Former champion athlete charged with running sex trafficking ring
Indictment says Tel Aviv-based prostitution gang was run for 5 years by Svetlana Gnezdilov, who still holds the Israeli record in the heptathlon
A former internationally competitive athlete and the Israeli record-holder in heptathlon was charged Monday with running a sex trafficking ring that allegedly brought women from abroad to Israel for prostitution.
Svetlana Gnezdilov, 51, who represented the Jewish state in international athletics championships in various sports, was arrested in the case three weeks ago along with her husband and several others.
Her name had been barred from publication until Monday, when the charges were filed. Reports about the indictment indicated that Gnezdilov was the only suspect being charged.

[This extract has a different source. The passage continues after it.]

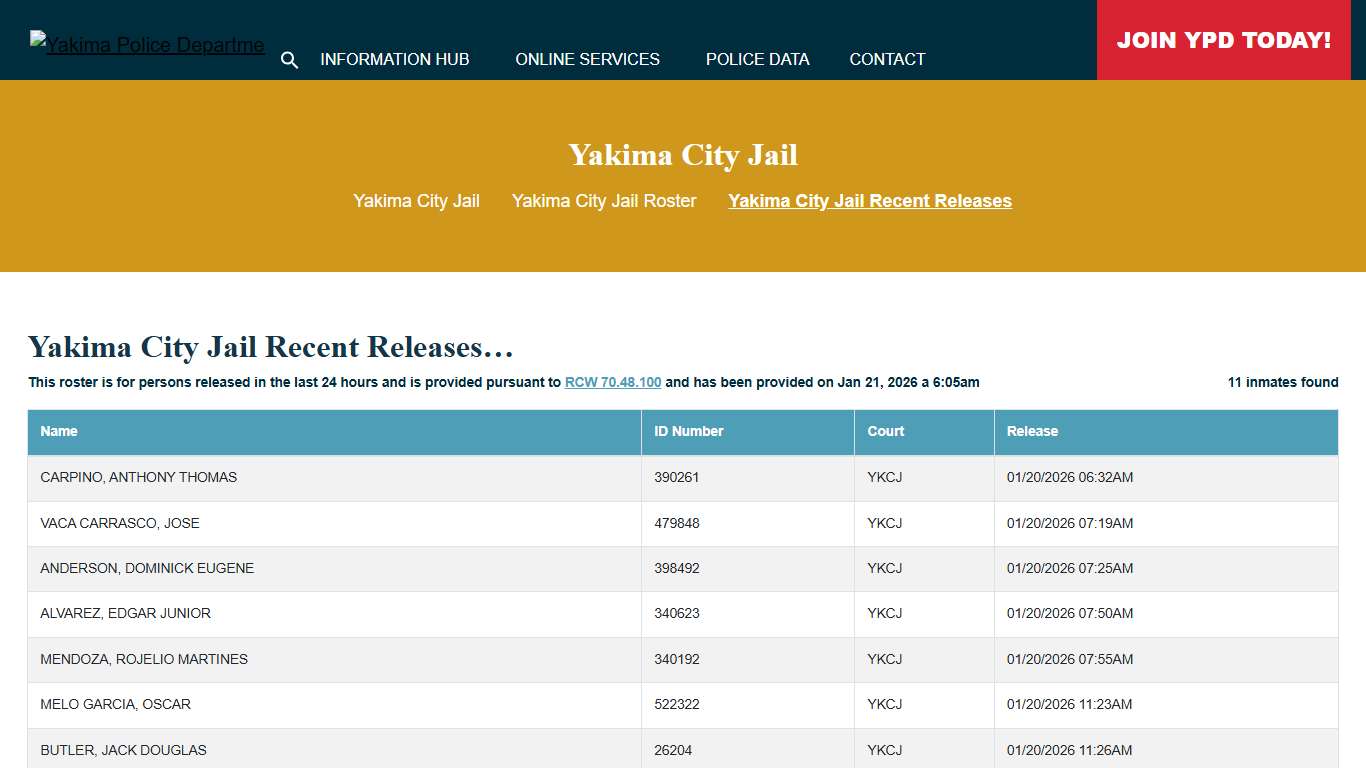Click the Yakima Police Department logo

[146, 43]
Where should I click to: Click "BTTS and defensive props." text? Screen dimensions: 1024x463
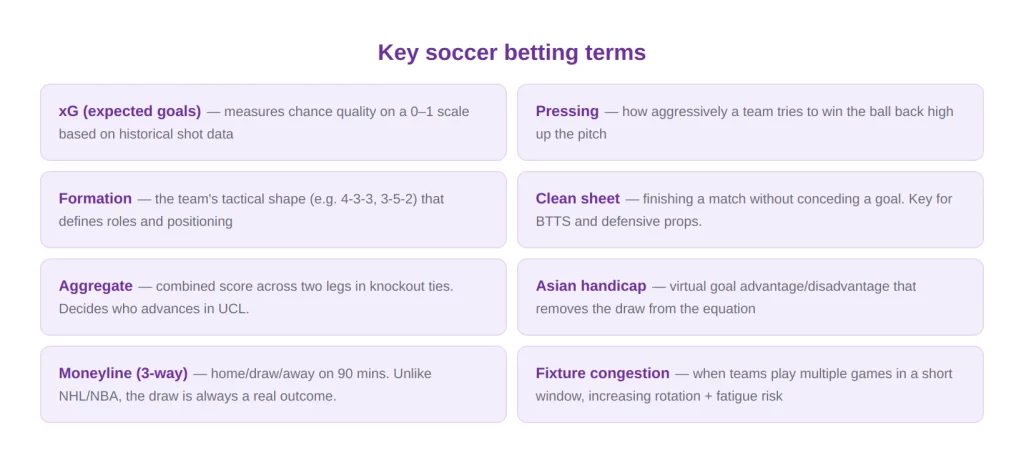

According to the indictment, Gnezdilov managed the trafficking ring for five years in a series of apartments in the Tel Aviv metropolitan area, under the guise of offering massage services.

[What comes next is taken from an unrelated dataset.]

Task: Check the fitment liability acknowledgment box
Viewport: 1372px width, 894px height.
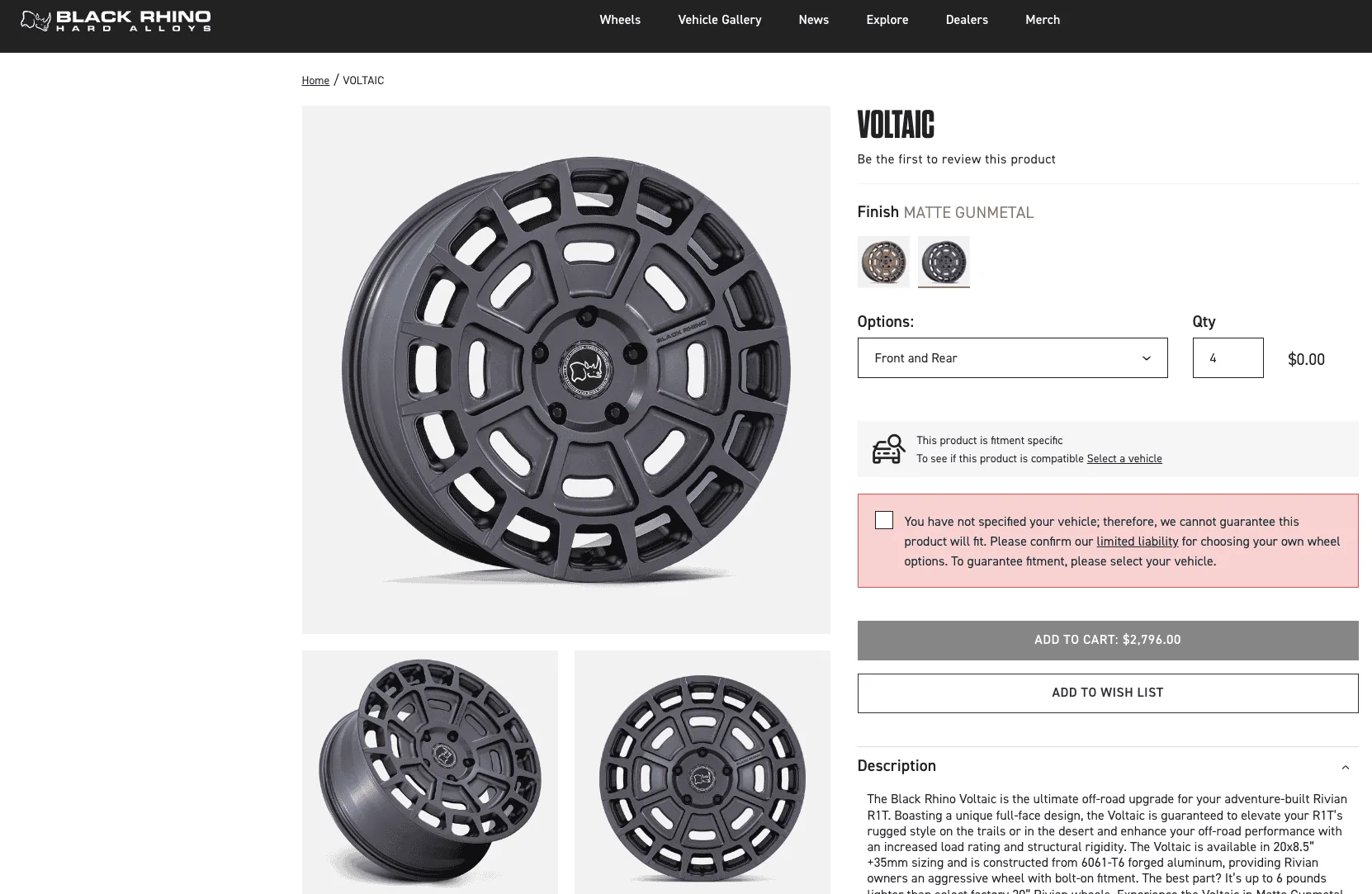Action: (883, 520)
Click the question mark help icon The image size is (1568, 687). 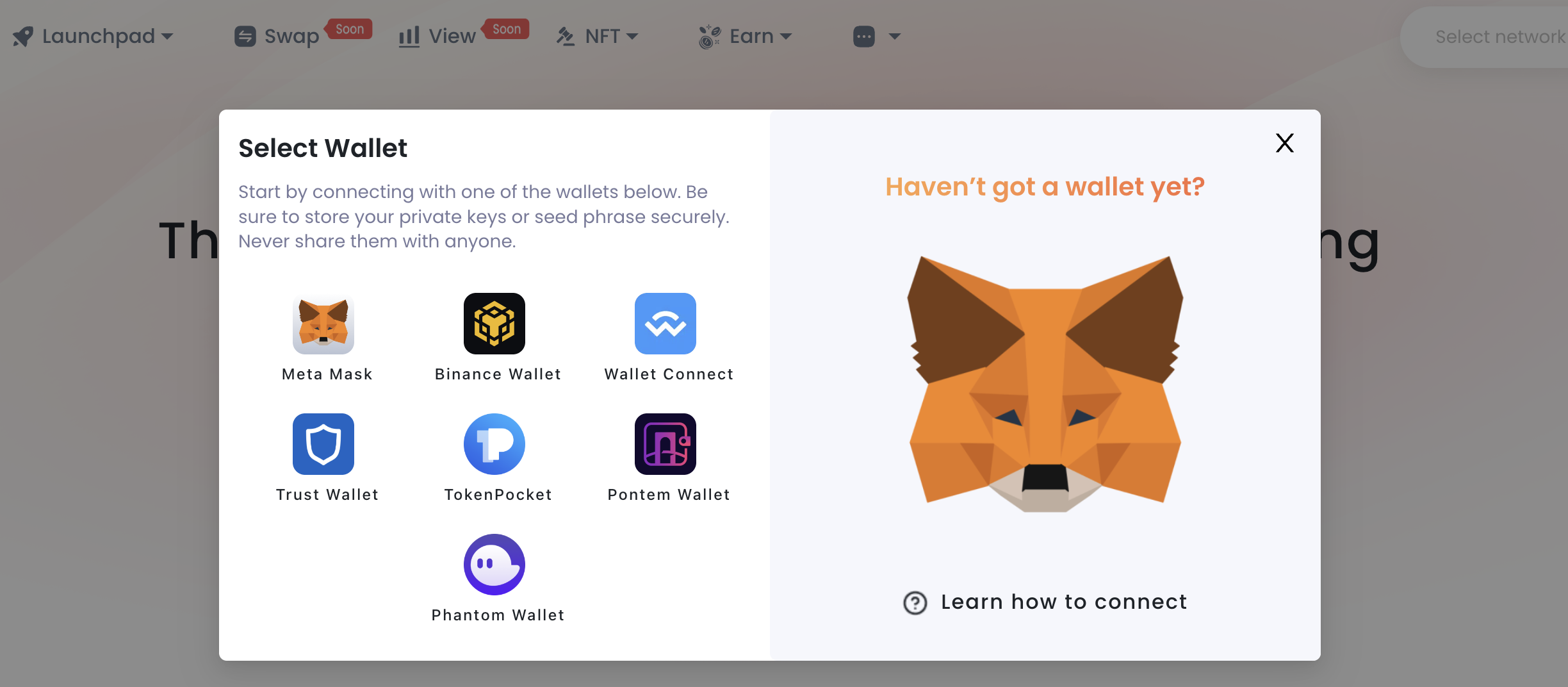tap(915, 602)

She employed women from Israel and from abroad to provide sex services, the indictment said. For any woman brought to Israel to be a prostitute, Gnezdilov would pay a commission of NIS 1,000 ($290) to the recruiter.

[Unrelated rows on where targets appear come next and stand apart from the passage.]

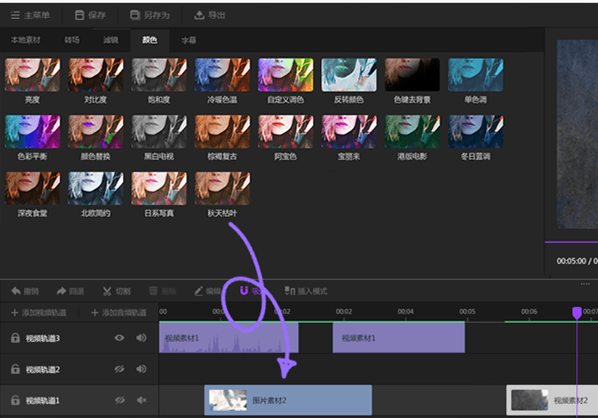Click the purple playhead marker on timeline
598x418 pixels.
coord(577,313)
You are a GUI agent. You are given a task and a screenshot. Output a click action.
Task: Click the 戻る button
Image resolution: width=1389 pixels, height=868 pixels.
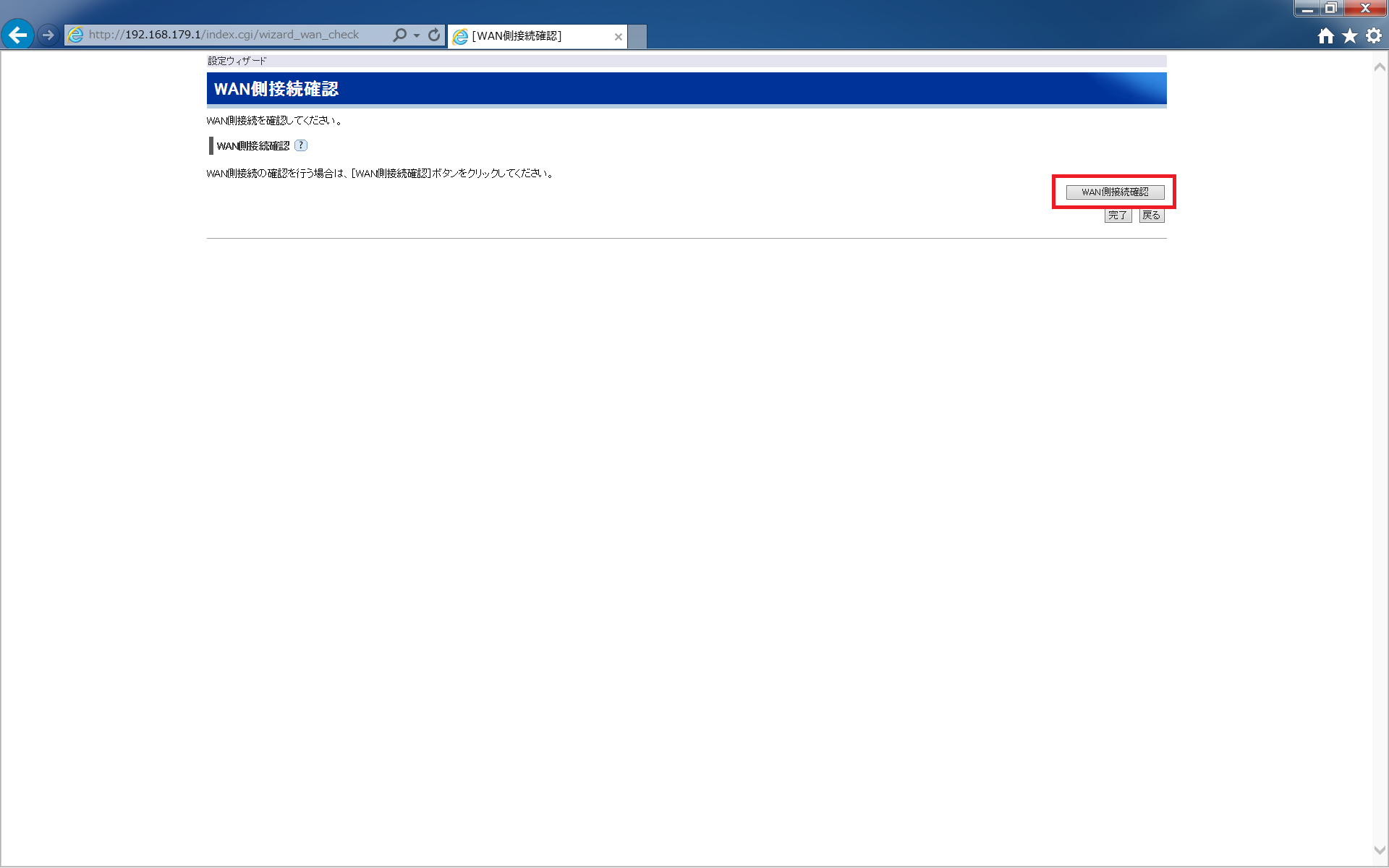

The chain of brothels operated methodically and under strict rules, the indictment said. On each shift, a prostitute served between one and 20 customers, while each shift was in a different apartment.
When clients gave tips for the service, Gnezdilov would claim a bigger share than the sex worker, the prosecution said.
Gnezdilov is said to have been the manager of the trafficking ring, responsible for locating and renting the apartments that served as brothels, recruiting the women abroad through online ads, meeting them and persuading them to become prostitutes.
She allegedly instructed them how to avoid raising authorities’ suspicion by using false names and cover stories and how to behave if cops showed up.
Gnezdilov was originally indicted in 2017 over managing the trafficking ring, but the charges were dropped last January after prosecutors deemed the evidence in the case insufficient. Now, apparently, enough additional evidence has been gathered.
Gnezdilov denied the charges at a remand hearing Monday.
“Brothels are not my thing at all,” she said. “My world has been turned upside down. I don’t know how this happened to me.”
Addressing the judge, she said: “I ask you to show consideration and see I’m against these things. All these charges are not me.”
Gnezdilov was born in Ukraine and moved to Israel in 1996, at the age of 27. Her heptathlon Israeli record from 2003 still holds, as does her record from the same year in 4X400 meter relay along with three other runners.
She also broke the Israeli long jump record in 2004, a record that was broken in 2014 by Hanna Knyazyeva-Minenko.
Gnezdilov competed in various other sports in athletics, but never made it to the Olympics.
Pimping, sex trafficking, and running a brothel are punishable under existing Israeli law. In December 2018 the Knesset approved a law that also punishes johns caught hiring sex workers.
The law criminalizes procuring the services of a prostitute, as well as presence in a location chiefly used for prostitution, such as a brothel. First-time offenders are fined NIS 2,000 ($530), with the sum doubled for repeat offenses within three years.
In 2016, the Welfare Ministry estimated there were 11,420-12,730 sex workers driving the country’s NIS 1.2 billion ($318 million) industry. According to that report, 71 percent of prostitutes said they began sex work out of financial desperation, and 76% said they would leave the industry if they could.